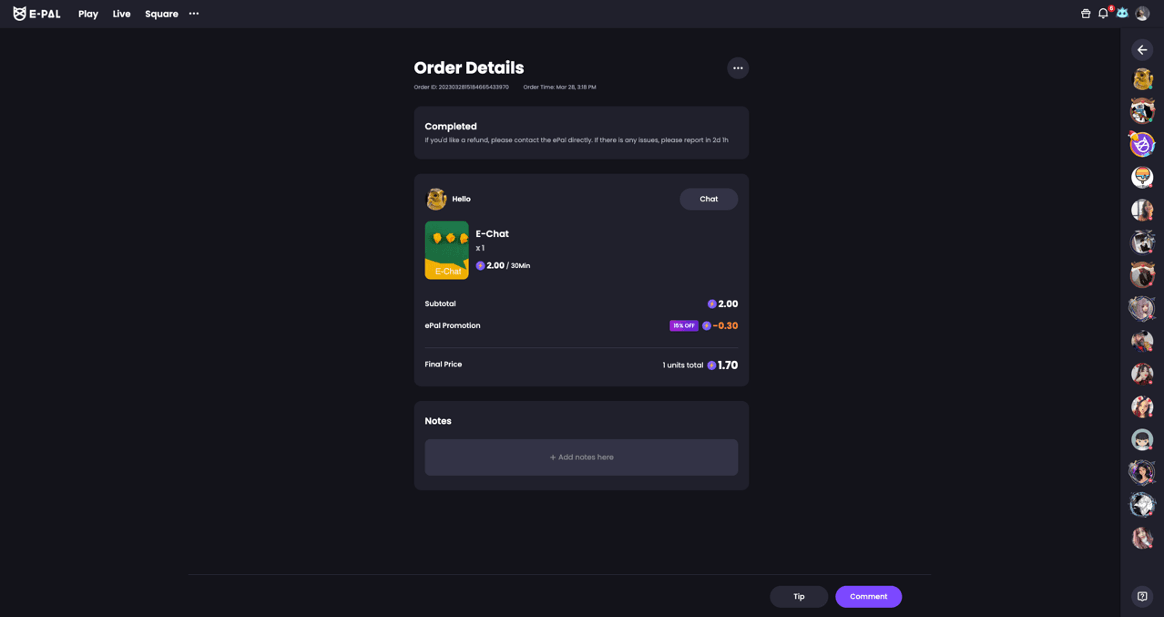Click the Tip button

pyautogui.click(x=798, y=597)
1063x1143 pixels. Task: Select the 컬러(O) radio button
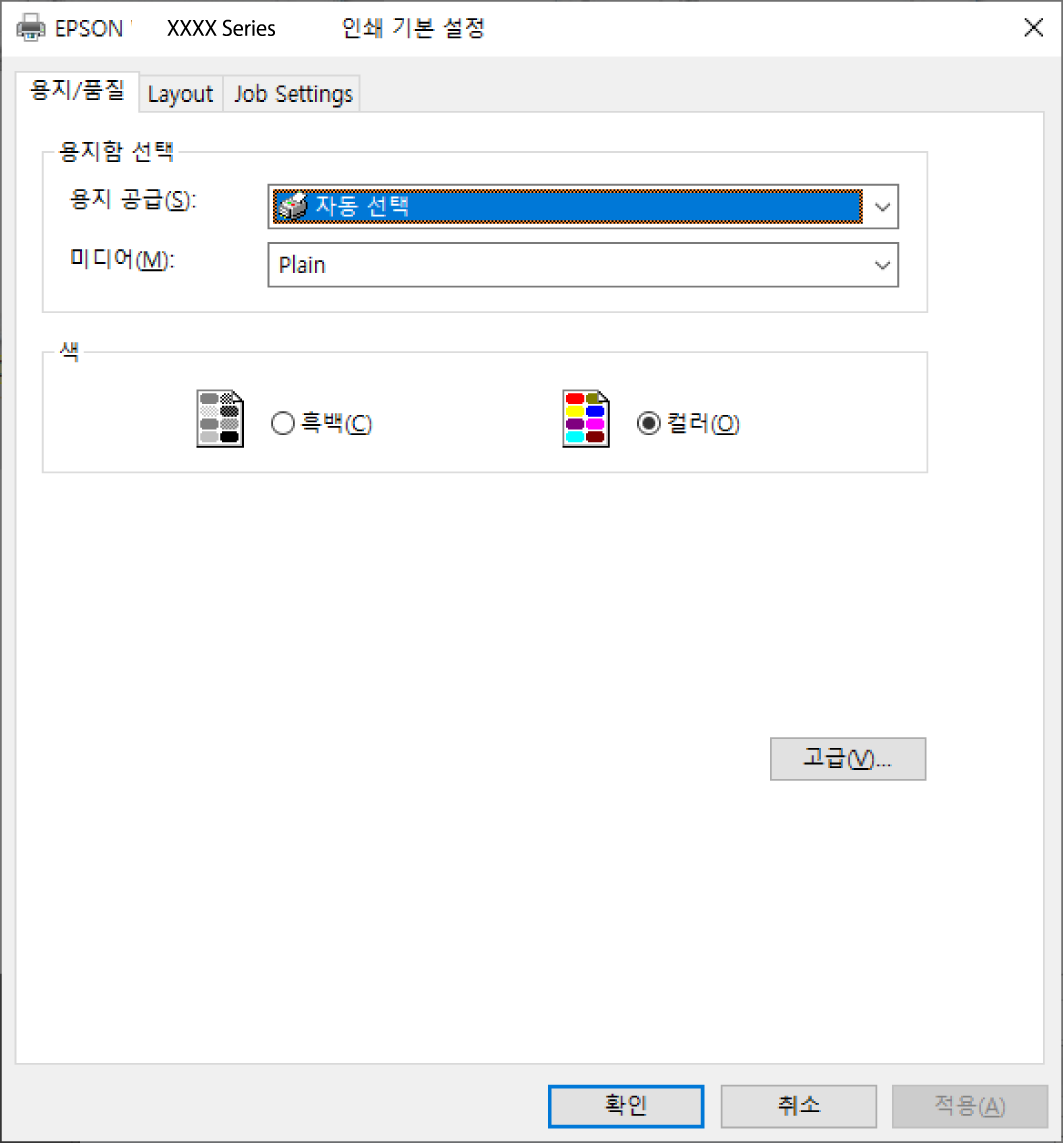pyautogui.click(x=649, y=423)
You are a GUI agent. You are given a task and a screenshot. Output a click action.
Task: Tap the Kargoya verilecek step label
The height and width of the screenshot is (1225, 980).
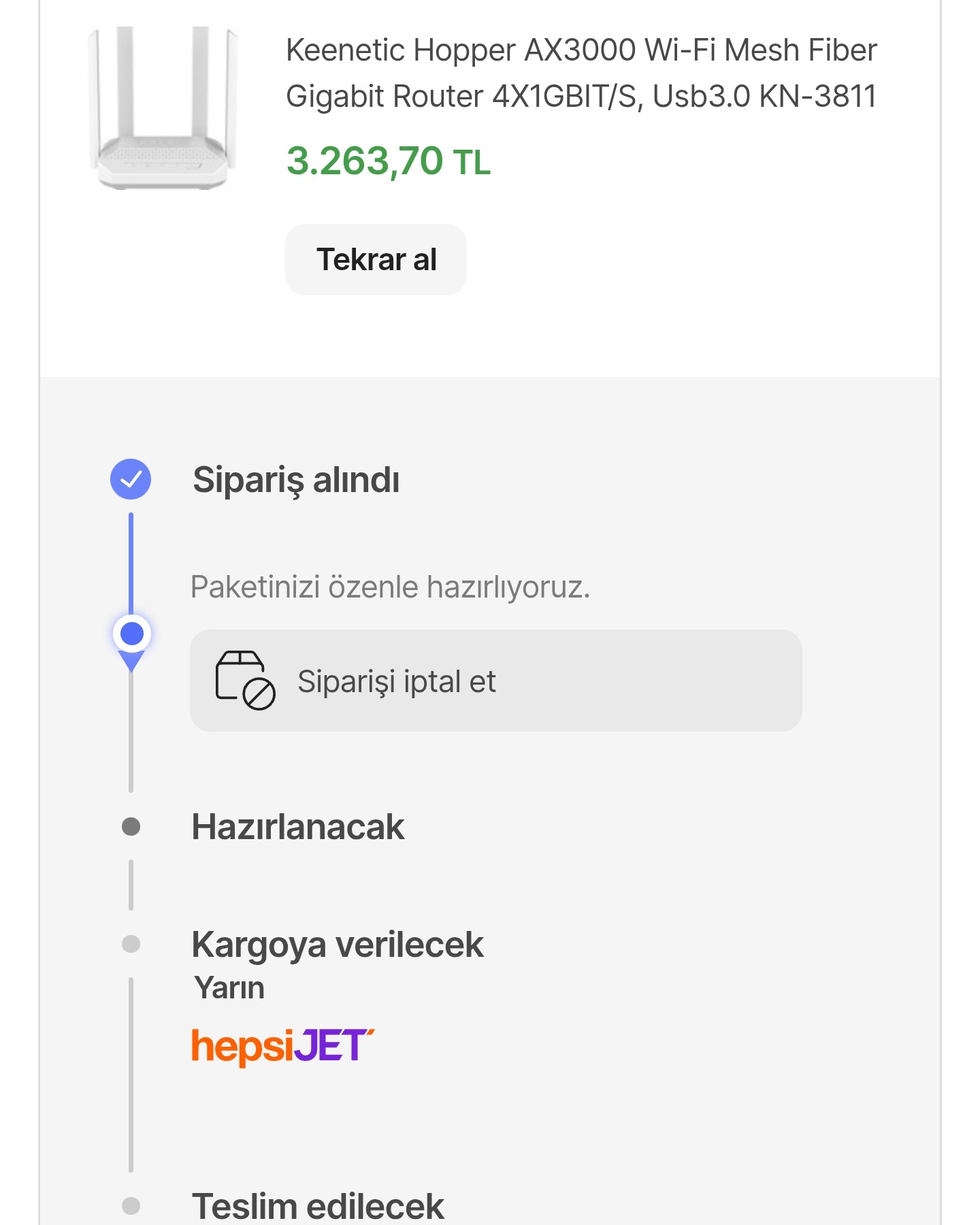(x=338, y=945)
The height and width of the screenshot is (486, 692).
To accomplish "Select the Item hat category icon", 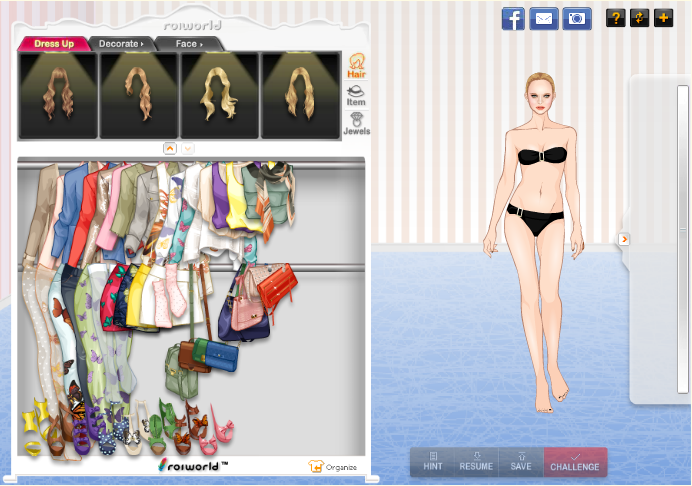I will [355, 95].
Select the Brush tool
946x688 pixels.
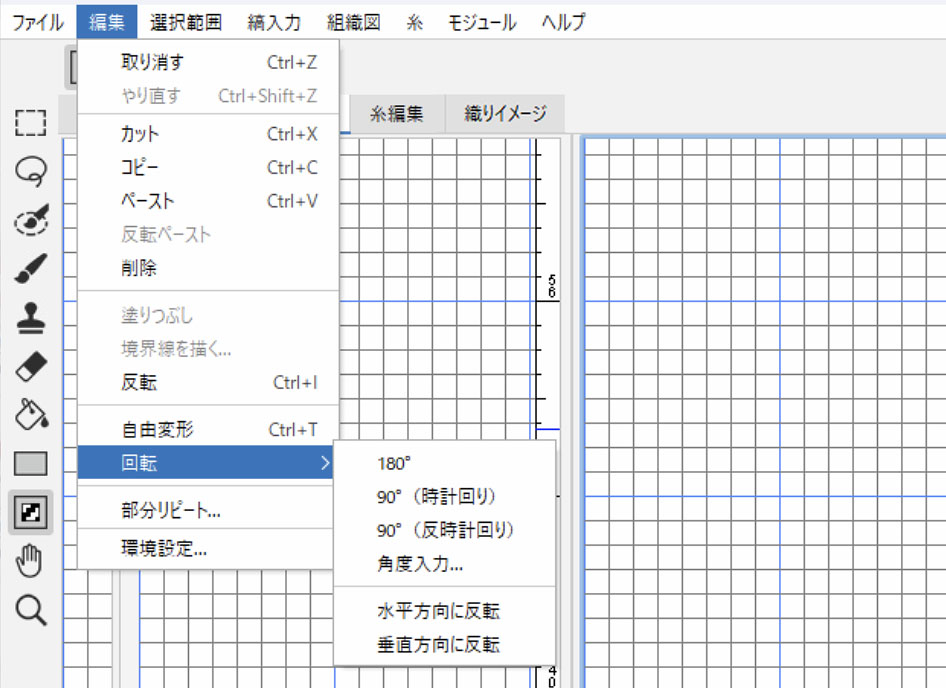(x=30, y=269)
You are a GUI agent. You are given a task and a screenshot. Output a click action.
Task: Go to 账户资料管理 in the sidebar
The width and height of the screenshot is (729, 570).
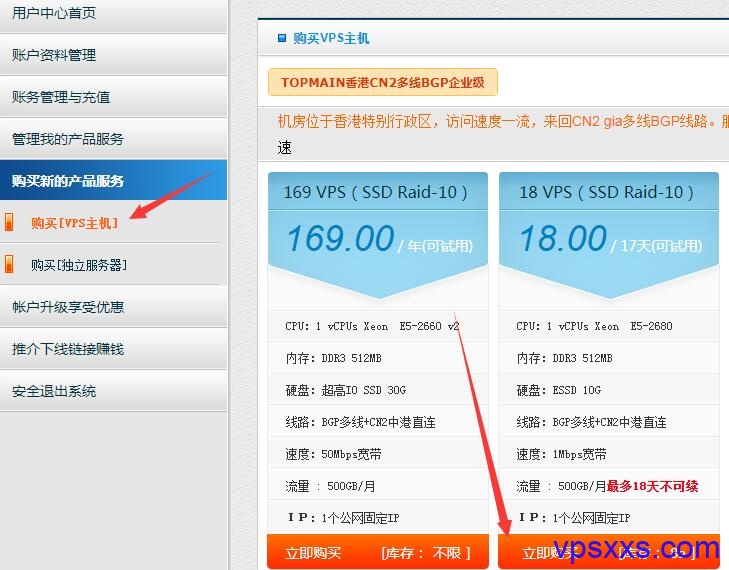click(54, 55)
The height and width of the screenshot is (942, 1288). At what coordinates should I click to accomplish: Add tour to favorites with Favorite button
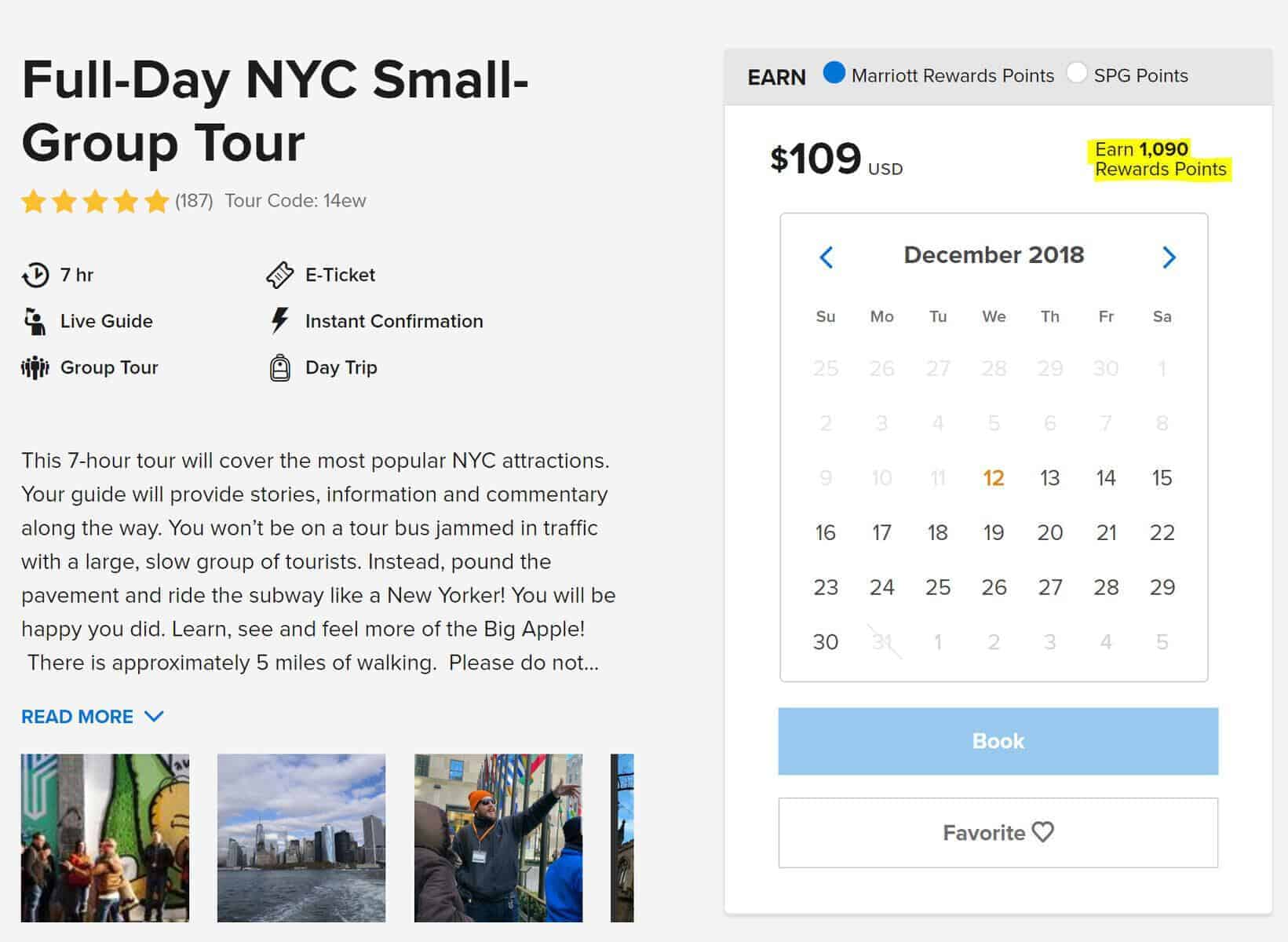tap(998, 833)
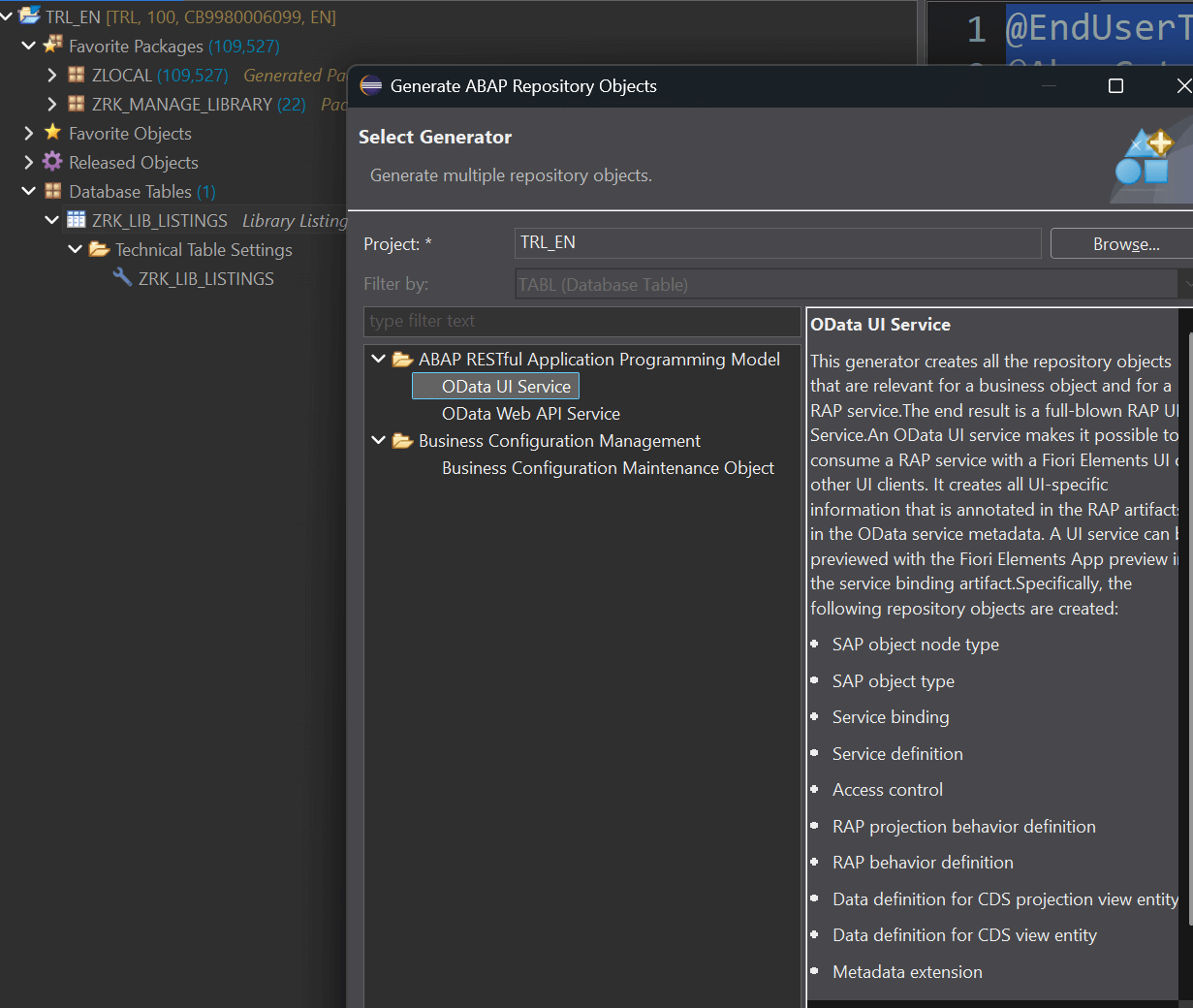Screen dimensions: 1193x1008
Task: Click the Technical Table Settings folder icon
Action: tap(99, 249)
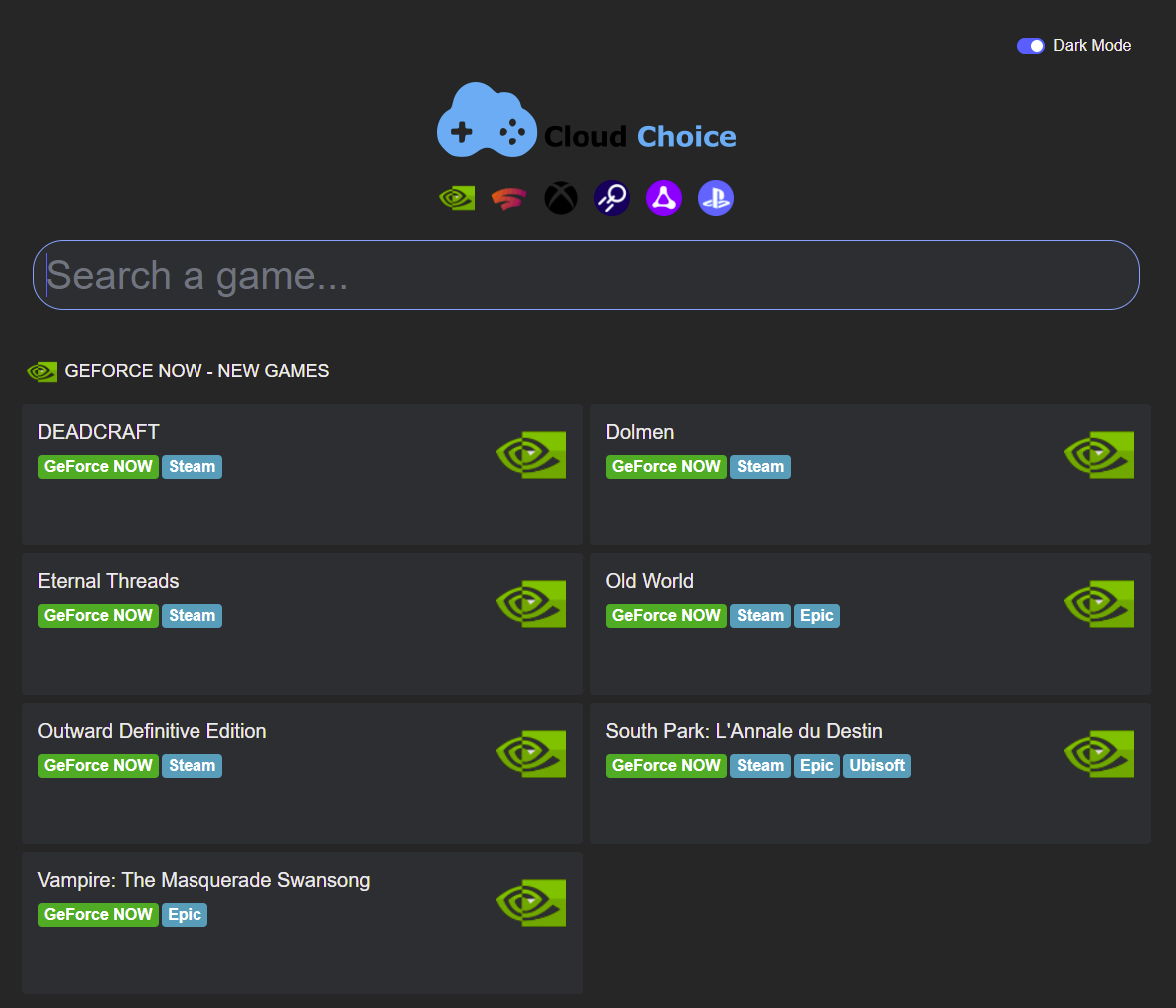
Task: Click the NVIDIA icon beside the section heading
Action: click(42, 370)
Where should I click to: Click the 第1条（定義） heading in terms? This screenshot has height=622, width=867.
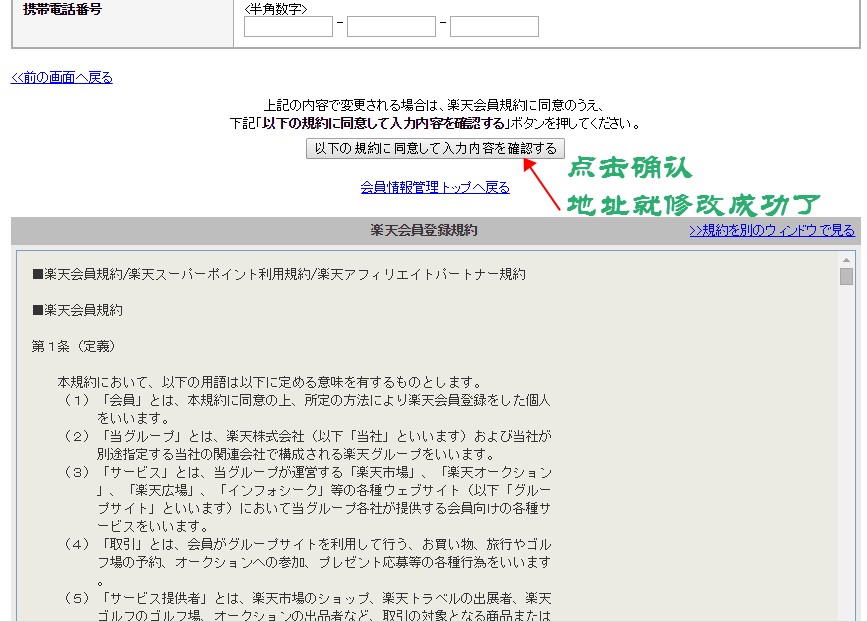pos(74,346)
===
Your task
Word for word, give again the lines from the line holding "Select the Brush tool" through the last line of the material, both included; pictures are not part of the copy.

Answer section
Select the Brush tool
946x688 pixels.
(x=30, y=269)
You are a GUI agent. You are given a task and a screenshot. Output a click action.
Task: Go to 账户资料管理 in the sidebar
The width and height of the screenshot is (729, 570).
click(54, 55)
The height and width of the screenshot is (942, 1288). At what coordinates should I click to accomplish: Add tour to favorites with Favorite button
tap(998, 833)
Screen dimensions: 1193x1008
Task: Click the Technical Table Settings folder icon
Action: tap(99, 249)
Task: Click the NVIDIA icon beside the section heading
Action: click(42, 370)
Where should I click to: Click the 第1条（定義） heading in terms? This screenshot has height=622, width=867.
pos(74,346)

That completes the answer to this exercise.